MATERIAL TO PROCESS below:
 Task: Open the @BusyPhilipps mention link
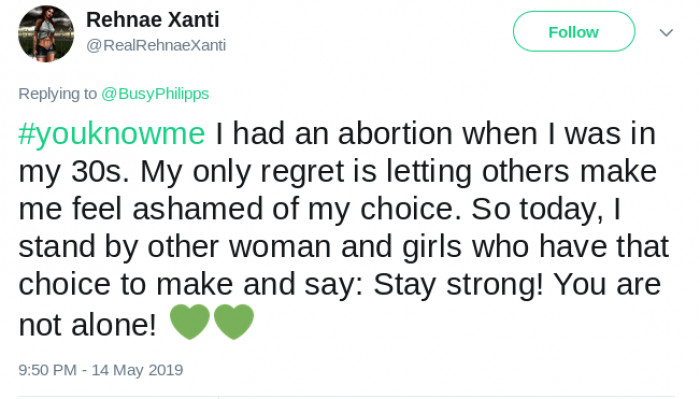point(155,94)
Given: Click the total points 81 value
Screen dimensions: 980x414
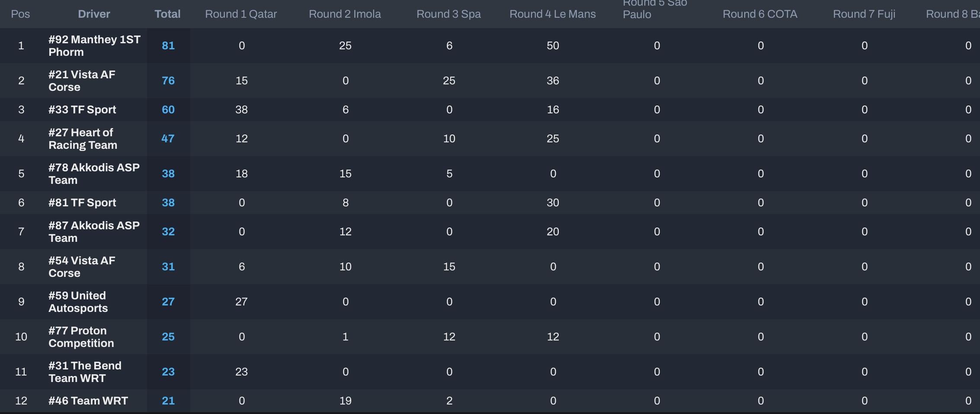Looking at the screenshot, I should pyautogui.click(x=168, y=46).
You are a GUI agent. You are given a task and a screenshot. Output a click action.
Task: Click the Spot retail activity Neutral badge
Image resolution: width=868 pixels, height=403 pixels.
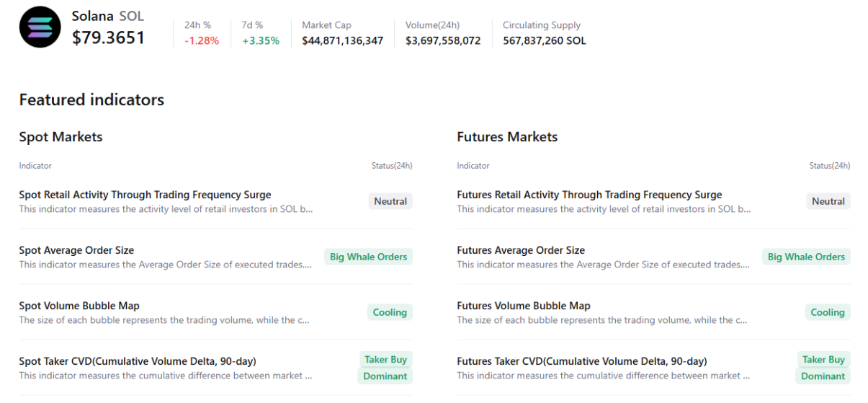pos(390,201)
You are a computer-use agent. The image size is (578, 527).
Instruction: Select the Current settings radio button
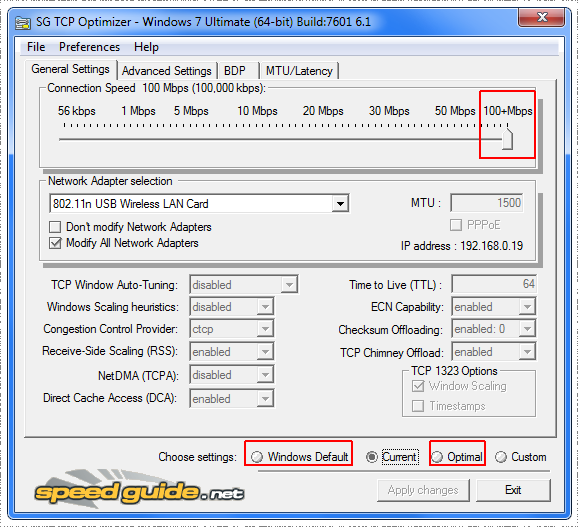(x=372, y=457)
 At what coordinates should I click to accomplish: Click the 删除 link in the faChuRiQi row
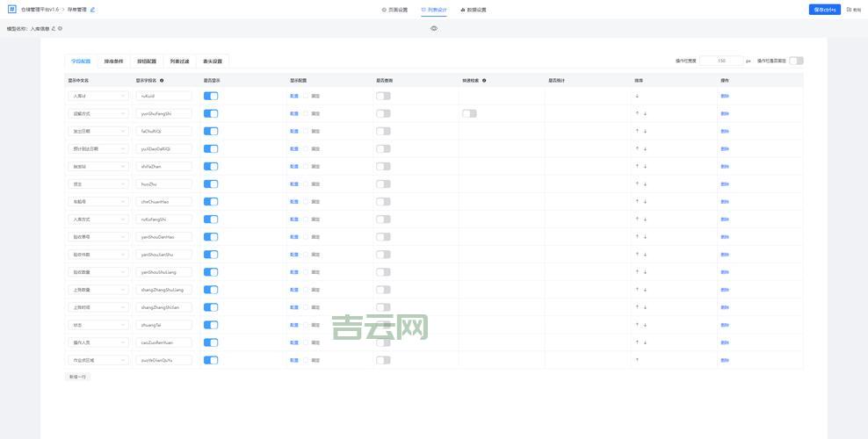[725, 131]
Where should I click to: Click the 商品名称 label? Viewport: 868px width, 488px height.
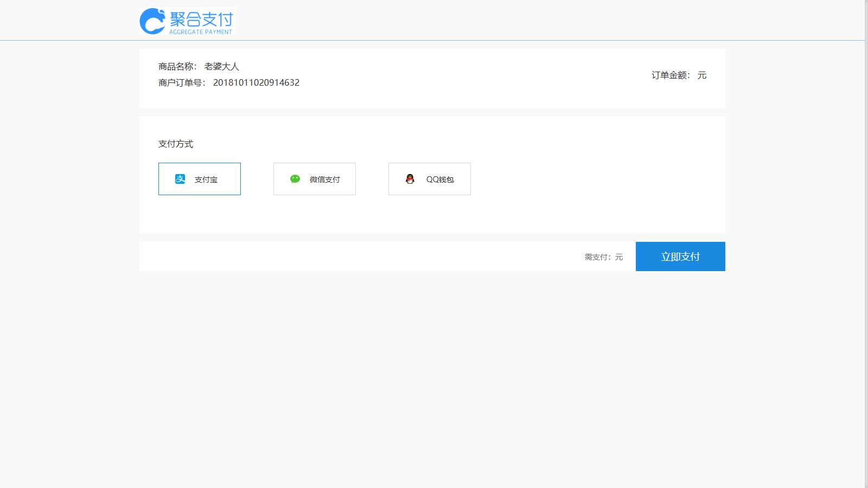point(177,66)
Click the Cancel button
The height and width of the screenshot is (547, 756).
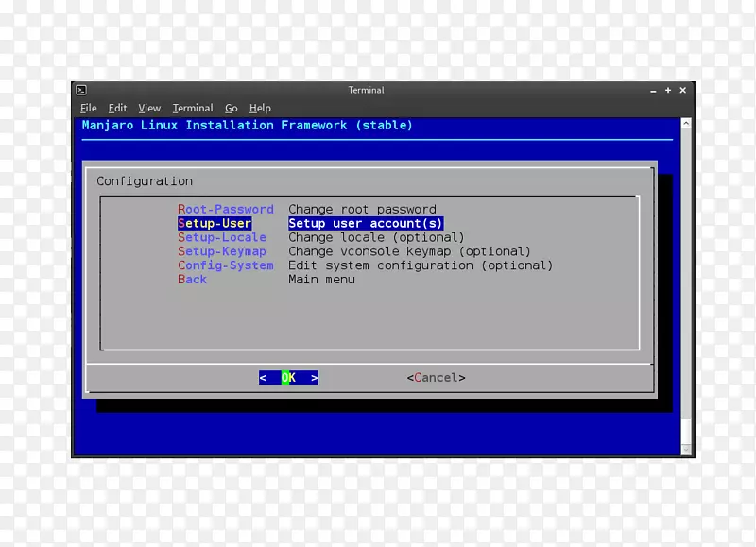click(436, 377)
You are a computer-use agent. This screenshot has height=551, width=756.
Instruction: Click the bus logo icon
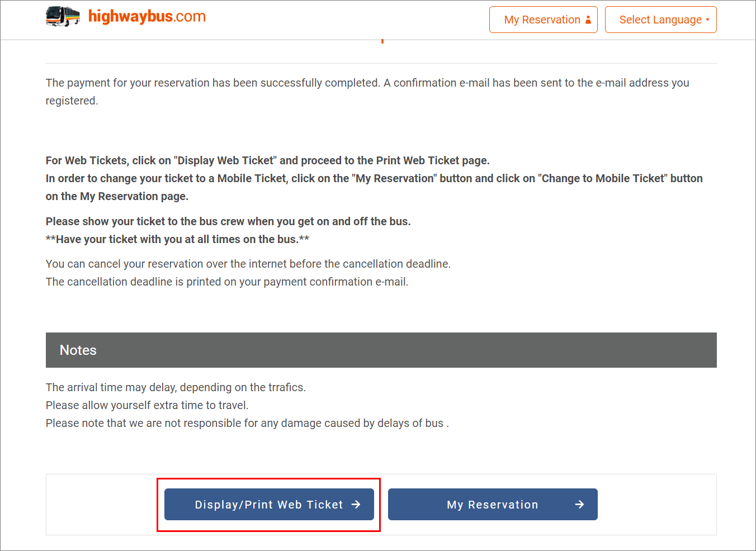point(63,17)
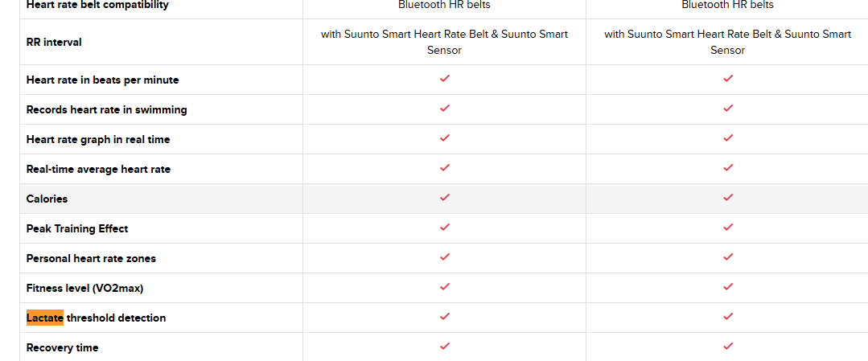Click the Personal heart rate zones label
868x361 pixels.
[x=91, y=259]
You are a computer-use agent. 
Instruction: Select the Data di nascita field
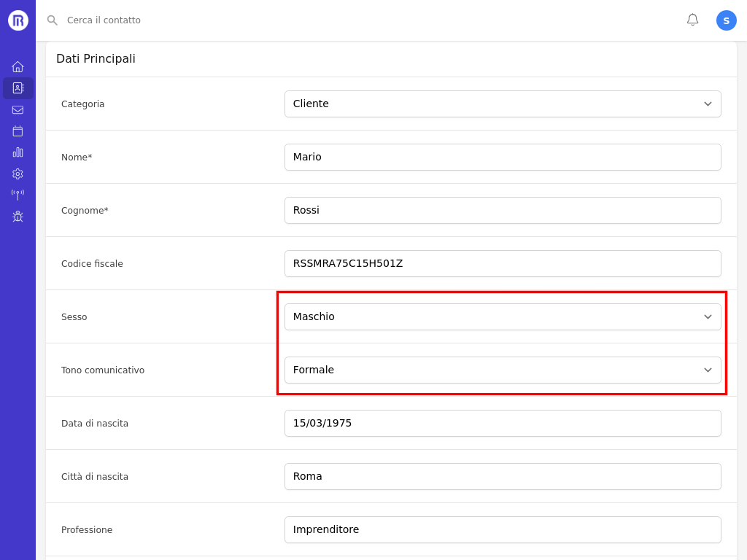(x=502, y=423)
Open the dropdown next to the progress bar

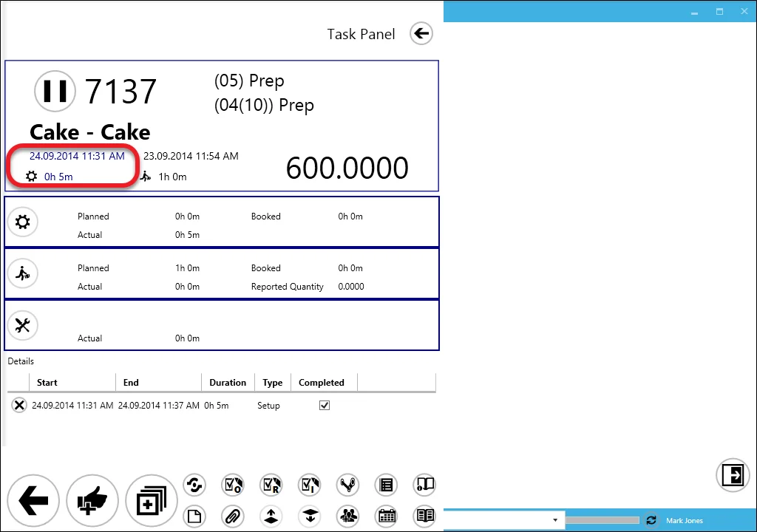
End of MATERIAL TO PROCESS.
## AIM OF THE TASK:
Reproduce all the entries above exactly. Include no images.

## TASK RESPONSE:
 Task: Open the @BusyPhilipps mention link
point(155,94)
Given: Click the total points 81 value
Screen dimensions: 980x414
Looking at the screenshot, I should pyautogui.click(x=168, y=46).
You are a GUI agent. You are given a task and a screenshot. Output a click action.
Task: Click the Spot retail activity Neutral badge
Image resolution: width=868 pixels, height=403 pixels.
pos(390,201)
You are a computer-use agent. The image size is (578, 527).
Instruction: Select the Current settings radio button
(x=372, y=457)
 At what coordinates should I click to accomplish: Click the 删除 link in the faChuRiQi row
[725, 131]
Where should I click to: Click the 商品名称 label? Viewport: 868px width, 488px height.
point(177,66)
Click the Cancel button
The height and width of the screenshot is (547, 756).
click(436, 377)
You are a computer-use agent. This screenshot has height=551, width=756.
Instruction: Click the bus logo icon
point(63,17)
Click the Personal heart rate zones label
868x361 pixels.
[x=91, y=259]
You are a computer-use agent. 
Instruction: Select the Data di nascita field
(x=502, y=423)
Open the dropdown next to the progress bar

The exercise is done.